For each metric, all pair-wise differences are computed and tested to assess if the difference is equal to zero.

When a Bonferroni correction is used, the confidence level is changed from \code{confLevel} to \code{1-((1-confLevel)/p)} here \code{p} is the number of pair-wise comparisons are being made. For other correction methods, no such change is used.

\code{compare_models} is a shorthand function to compare two models using a single metric. It returns the results of \code{\link[stats]{t.test}} on the differences. 
}
\value{
An object of class \code{"diff.resamples"} with elements:
  \item{call }{the call}
  \item{difs }{a list for each metric being compared.

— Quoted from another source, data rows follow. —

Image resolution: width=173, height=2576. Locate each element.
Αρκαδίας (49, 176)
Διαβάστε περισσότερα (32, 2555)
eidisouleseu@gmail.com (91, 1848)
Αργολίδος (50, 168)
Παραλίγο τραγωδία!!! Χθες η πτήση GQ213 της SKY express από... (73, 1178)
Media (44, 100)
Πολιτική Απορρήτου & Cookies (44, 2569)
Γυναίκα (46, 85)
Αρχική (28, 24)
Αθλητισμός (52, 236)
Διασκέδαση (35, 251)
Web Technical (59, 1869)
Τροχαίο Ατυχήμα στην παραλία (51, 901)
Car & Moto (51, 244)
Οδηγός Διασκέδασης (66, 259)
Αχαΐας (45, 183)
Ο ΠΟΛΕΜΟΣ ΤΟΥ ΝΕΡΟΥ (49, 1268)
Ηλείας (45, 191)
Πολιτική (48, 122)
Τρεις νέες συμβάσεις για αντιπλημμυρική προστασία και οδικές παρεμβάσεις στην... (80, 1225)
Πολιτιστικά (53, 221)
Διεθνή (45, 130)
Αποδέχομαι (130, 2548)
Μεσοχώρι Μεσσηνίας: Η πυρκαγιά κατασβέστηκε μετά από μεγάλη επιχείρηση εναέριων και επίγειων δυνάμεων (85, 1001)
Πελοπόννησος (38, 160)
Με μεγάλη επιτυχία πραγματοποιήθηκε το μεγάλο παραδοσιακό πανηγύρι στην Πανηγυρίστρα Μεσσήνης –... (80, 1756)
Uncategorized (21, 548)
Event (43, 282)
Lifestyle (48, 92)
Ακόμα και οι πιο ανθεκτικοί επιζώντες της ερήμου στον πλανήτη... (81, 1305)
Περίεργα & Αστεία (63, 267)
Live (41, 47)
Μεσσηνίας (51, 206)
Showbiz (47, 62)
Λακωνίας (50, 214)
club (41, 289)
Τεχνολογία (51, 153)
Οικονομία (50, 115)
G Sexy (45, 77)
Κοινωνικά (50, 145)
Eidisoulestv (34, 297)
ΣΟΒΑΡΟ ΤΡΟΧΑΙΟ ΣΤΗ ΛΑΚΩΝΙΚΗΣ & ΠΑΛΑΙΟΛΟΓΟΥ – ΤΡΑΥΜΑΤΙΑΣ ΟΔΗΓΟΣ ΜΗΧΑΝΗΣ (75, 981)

Each list contains a matrix with differences in columns and resamples in rows }
  \item{statistics }{a list of results generated by \code{test}}
  \item{adjustment}{the p-value adjustment used}
  \item{models}{a character string for which models were compared.}
  \item{metrics }{a character string of performance metrics that were used}

or...

An object of class \code{"summary.diff.resamples"} with elements:
  \item{call }{the call}
  \item{table }{a list of tables that show the differences and p-values }

...or (for \code{compare_models}) an object of class \code{htest} resulting from \code{\link[stats]{t.test}}.
}

\references{Hothorn et al. The design and analysis of benchmark experiments. Journal of Computational and Graphical Statistics (2005) vol. 14 (3) pp. 675-699

Eugster et al. Exploratory and inferential analysis of benchmark experiments. Ludwigs-Maximilians-Universitat Munchen, Department of Statistics, Tech. Rep (2008) vol. 30}

\author{Max Kuhn}

\seealso{\code{\link{resamples}}, \code{\link{dotplot.diff.resamples}},  \code{\link{densityplot.diff.resamples}}, \code{\link{bwplot.diff.resamples}}, \code{\link{levelplot.diff.resamples}}}

\examples{
\dontrun{
#load(url("http://topepo.github.io/caret/exampleModels.RData"))

resamps <- resamples(list(CART = rpartFit,
                          CondInfTree = ctreeFit,
                          MARS = earthFit))

difs <- diff(resamps)

difs

summary(difs)

compare_models(rpartFit, ctreeFit)
}
}

\keyword{ models }